ウェイトレスが軽く会釈をして立ち去ると、レンはカップを手に取りゆっくりと口に運んだ。しかし、熱かったのか彼は顔をしかめる。
そんなレンを見てシーナは微笑むと、また運ばれて来たカフェオレに息を吹き掛けてから飲む。
……が、それでもやはり熱かった。
「……熱いな」
「そ、そうですね……」
シーナはカップを置いて、カフェオレに角砂糖を入れてスプーンでかき混ぜながら返事をする。その砂糖はみるみる内に原形をなくし、茶色い液体の中へと消えていった。
シーナはそれを見つめながら少し寂しさを感じていた。
(どんなに見た目は整っていても、いずれは崩れてしまう。完璧なんてものはないのに)
シーナはちらっと仲間を盗み見た。完璧と言っていいほどの彼。しかし、彼女が好きな彼ではない。彼は彼なのだが、彼ではない。それが彼であってもならない。
得体の知れないその中身。
溶けた砂糖のごとく、上手く紛れているように見えて実はまったくの別物なのだ。同じように見えても違う。
シーナの目は誤魔化せない。
「その手、どうしたんですか?」
「あ、ああ……ぶつけた」
「どこにですか?」
「心配するようなことじゃない」
「じゃあ、なんで寝癖を直さないんですか?」
手の甲が赤くなっているのに気づいたシーナはそれとなく彼に聞いた。しかし、軽く流されてしまう。それならと、意表をつくような質問を浴びせた。

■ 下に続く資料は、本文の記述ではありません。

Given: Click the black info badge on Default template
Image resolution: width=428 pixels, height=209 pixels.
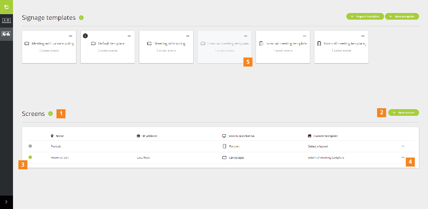Looking at the screenshot, I should pyautogui.click(x=85, y=36).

案の定、彼は怪訝そうな表情でシーナを見つめる。それは探っているような瞳にも見えた。
シーナはここだ、と自分の右下の髪に手を添えた。彼のそこの髪は朝からずっとはねている。
彼は咄嗟に自身の紺色の髪に手をあてて撫でた。確かにそこは少しはねている。
「……気づかなかった」
「珍しいですね。いつも寝癖が酷いとしきりに朝は気にしているのに」
「今日は朝からぼーっとしていたんだ」
「確かに、口数はいつにも増して少ないと思います……」
「……何が言いたい?」
「『光が強くなれば、闇も深くなる』」
「なに……?」
「この本に書かれていたんです。晴天の時の影は濃いですよね。逆に曇っている日の影は薄い。だから……あなたの影の闇も深いのかと思ったんです」
「……で、何が聞きたい?」
怪訝な表情からは一変し、不敵に笑ったレン。とうとう本性を現したな、とシーナは身体を強ばらせた。
どちらの湯気ももう冷めてしまって立ち上っていない。
「あなたは……誰ですか」
「俺はこいつの闇だ」
「闇……?まさか……影……神類?」
「なかなか鋭い。さすがヴィーナスの化身だ」
「ヴィーナスを知ってるの?」
「まあな。俺の名はマーキュリー。俺の片割れにおまえは会っているはずだ」
「マーキュリー!?」
「声がでかいぞ。詳しく知りたいのなら、俺についてこい。場所を移す」
そう早口に言うと、彼は珈琲をぐいっと飲み干し歩き出す。シーナも慌ててカフェオレを飲み干すと本棚に本を戻し後を追う。
『光が強くなれば、闇も深くなる』
光は適応者や『我ら』。闇は『奴等』。
光が強さを増せば、それに比例して闇や影も強さを増す。
だから、『奴等』は動き出した。